We need to go to Lowe’s and get a treatment for the front lawn, which has got a fungus, but, y’ know, writing comes first.
Jane’s working on her third cover for her own books. I have mine ready to go…except a Rusalka cover, which I think she might do after this one, or maybe not: she’s on a roll with the Groundties set covers and might just continue into the new book. You know (or not) that she’s done a prequel, which has never been published. Then…I’ve got to get Chernevog into shape: I think it was Philospher asked was I thinking of Chernebog (Russian myth) and the answer is ‘not unrelated.’
I’d dearly love to get out there and rip up that darn lawn. We don’t like lawn. We’d rather have no-care beds with evergreen trees. But that’s going to have to wait. If I get into that, it means we have to get weedcloth and mulch, etc, etc, and gravel, and all those are not in the current budget. We’re going to make one of those water features I described in the penultimate post, to provide a little oasis in our front yard, along with the roses and maybe an English-type garden in front, who knows? I like hollyhocks and daisies as well as our Japanese themed backyard.
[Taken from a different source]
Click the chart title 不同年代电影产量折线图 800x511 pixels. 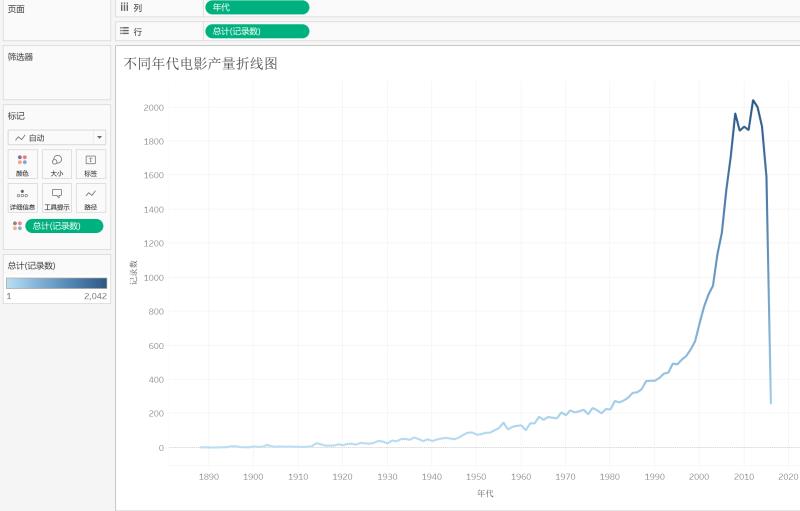tap(200, 64)
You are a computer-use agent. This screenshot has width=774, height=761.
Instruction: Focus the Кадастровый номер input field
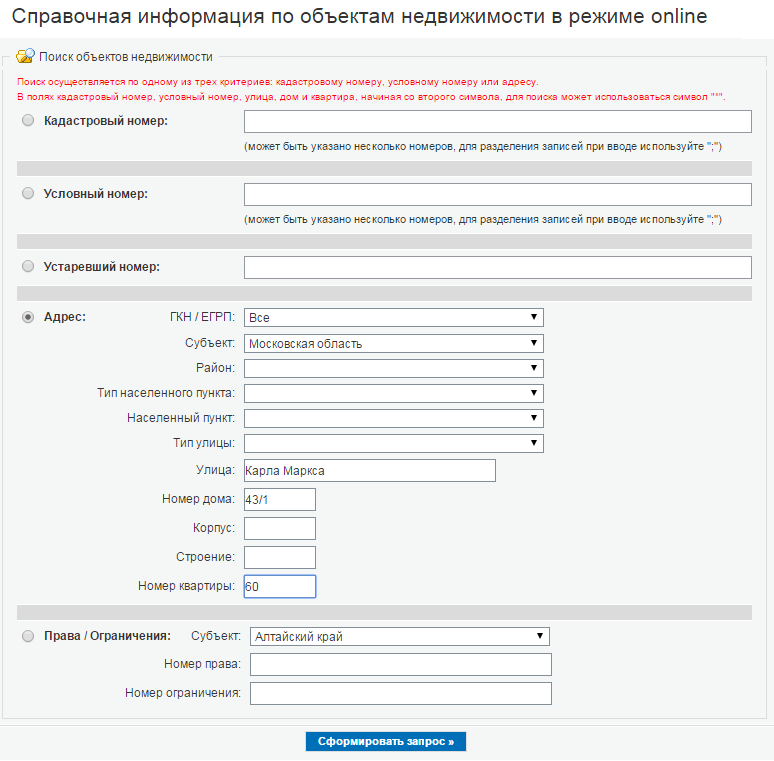click(498, 121)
We got OSG back home and through her front door. I hope she woke up enough to get to work today.
If you understand that this is a Hamlet-style story and liked “The Magnificent Seven” (western) and “The Seven Samurai” (eastern), all of which owe something to The Seven Against Thebes (Greek), the art and story of “Samurai Seven” are wonderful. You may want to watch it only once: the impact is quite strong.
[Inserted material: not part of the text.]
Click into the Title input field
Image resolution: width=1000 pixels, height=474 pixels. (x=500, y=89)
Shichini no Samurai is indeed powerful, but it’s also moving, and it shows the class differences in feudal Japan, that a poor peasant could NOT rise above his class, thanks to Odo Nobunaga, who also was a peasant until he became shogun and changed the rules. At that point everyone was frozen into their class and could not move up.
The opening scene where the samurai shaves his head and rescues the child is a typical samurai ploy, do whatever is necessary without having to draw your sword, but if you have to draw the sword, make justice swift and final. The samurai would have been content to let the madman live, but the villagers had other ideas.
Oh well, I love the movie. Favorite anime is still Samurai X, although the final movie, “Remembrance” is quite bittersweet.
Philosopher77: I left Vampire Hunter D out because of the bursting monster guts. Hanneke28 mentioned a low tolerance for horror, and that part seemed quite horrific to me. Of course, it’s possible I’m forgetting equally icky parts in Bloodlust, but other than the bloody bathtub thing, I can’t remember it being quite as gruesome as parts of the original. I could just be forgetting them due to the gorgeous animation in the rest of the flick though. I actually bought Bloodlust sight unseen, expecting to be disappointed, and right from the opening sequence was riveted by the quality of the animation. So even though I’m pretty sure hanneke28 won’t want to watch any vampire anime, I tossed that one in there, just in case.